A local artist, Barry’s works reflect her surroundings in distinct ways that aren’t immediate but feel familiar. My first impressions are of lush gardens, and refined and relaxed interiors. For this collection, Barry’s canvases follow no specific theme. Although each work embodies her signature layered abstraction, the unifying quality is that each was painted at some point this year.
It’s been a big year for Barry, and she explains that she has recently chosen a path at a crossroads. For an artist who paints so intuitively and with such physicality, I feel there’s an organic narrative at the core of each work that suggests this. Each one of the works in this collection is a snapshot of moments from the last twelve months. To Barry, they are time travellers, a record of emotion, expressions of a year in her life.
Curator Laura has worked in interesting ways with this theme, and the collection hangs in shades. This choice directly emphasises the connections between each work, yet also deliberately calls attention to the interesting comparisons they make.

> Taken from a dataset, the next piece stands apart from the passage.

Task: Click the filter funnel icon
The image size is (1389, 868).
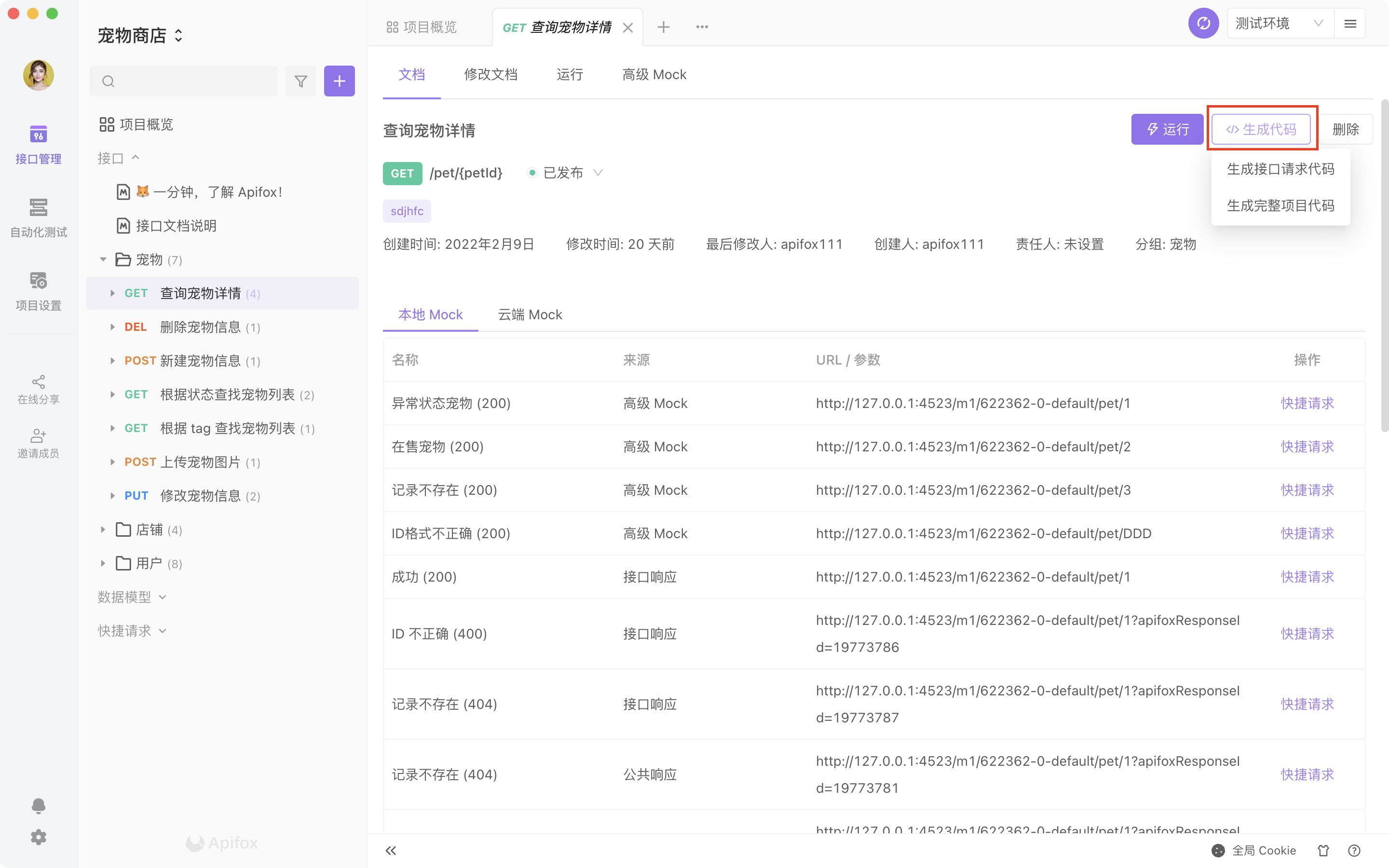Action: tap(301, 81)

The show’s title, 'Diversion', is explained by Barry as a transference of energy from her day-to-day life to the surface, and I like to think you can see this in the physicality of application in each work. 'Diversion' is a diary of immersive gestures, and Barry says that each of the work’s titles represents her experience at the time. Similar lines and shapes across several pieces indicate the strings of Barry’s life as she lives it.

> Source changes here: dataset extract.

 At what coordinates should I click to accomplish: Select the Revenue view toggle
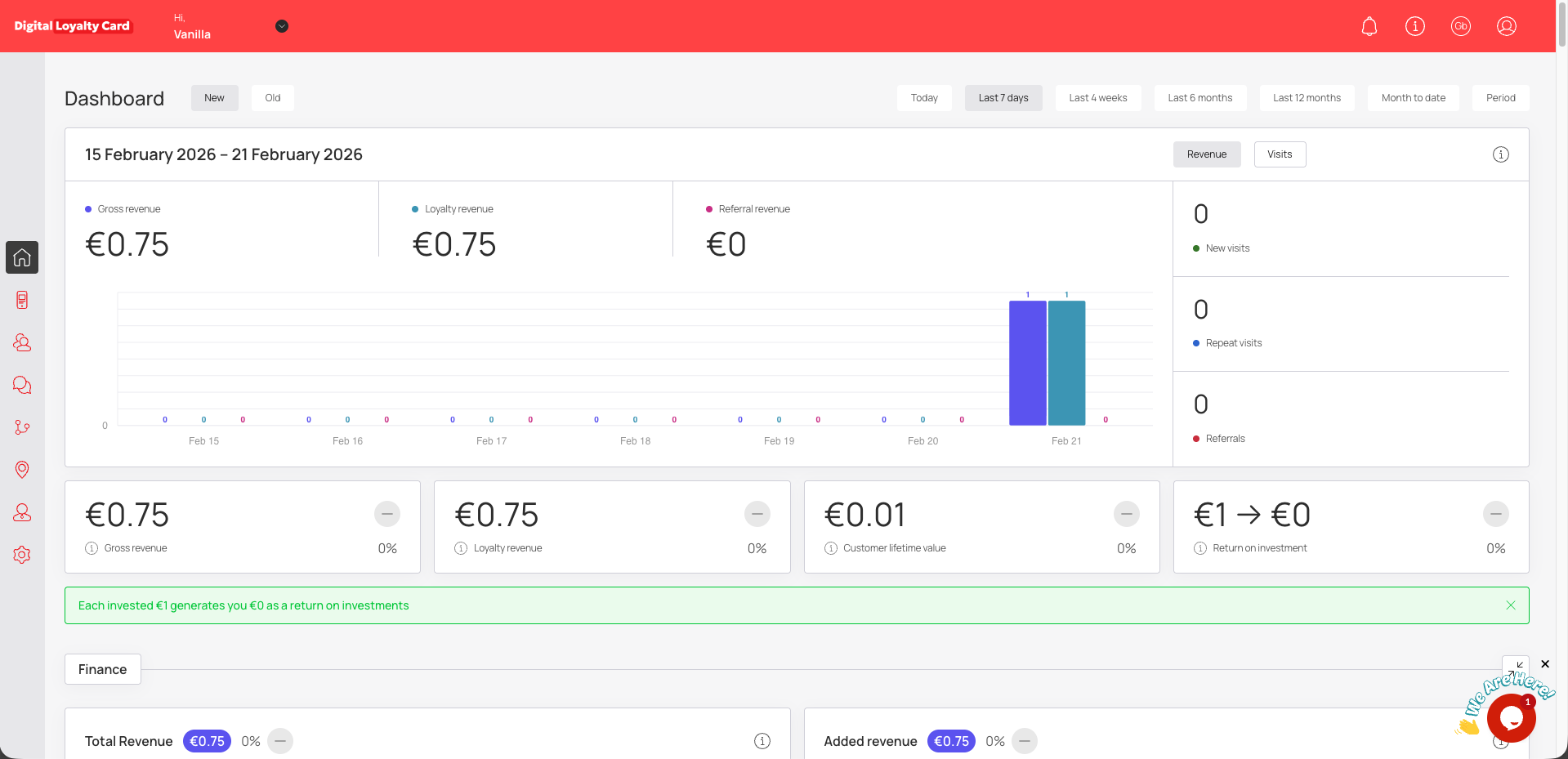(x=1207, y=154)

Visible in 'The Promise', soft orange and pink confetti and dreamy whitewash ribbons are in motion across soft greens and nudes. It has a kind of energy that’s fizzy and sweet, and it stands out immediately. It causes me to search for similar expressions elsewhere to find a sort of evolution in similar strokes, to see Barry’s year unfold before me. Areas of blue, peaceful, form Barry’s baseline, and in 'Blue Flames', we see this in restful pools, but there are other works where it is expressed only as linework or found only in the darkest hues. It’s there as frenetic energy around a moment of peace in 'Sometimes Riot' or as a part of a loose, surreal daydream in 'Dropcloth'.
There’s work here, in 'Summer Swathe', 'Quietly' and 'Tangled Up', that seems dominated by blocky shape, and I enjoy theorising about what causes the artist to become so defiant and certain but, at other times, so soft. To me, this exemplifies Barry’s process as an expression of her ongoing conversation with her own life.
Barry’s painted layers reveal her experience, and that familiarity begins to resolve itself in her gestural freedom. The works in 'Diversion' express a time and place we are all familiar with — the tenderness and contemplation that make up the layers of our own day-to-day life.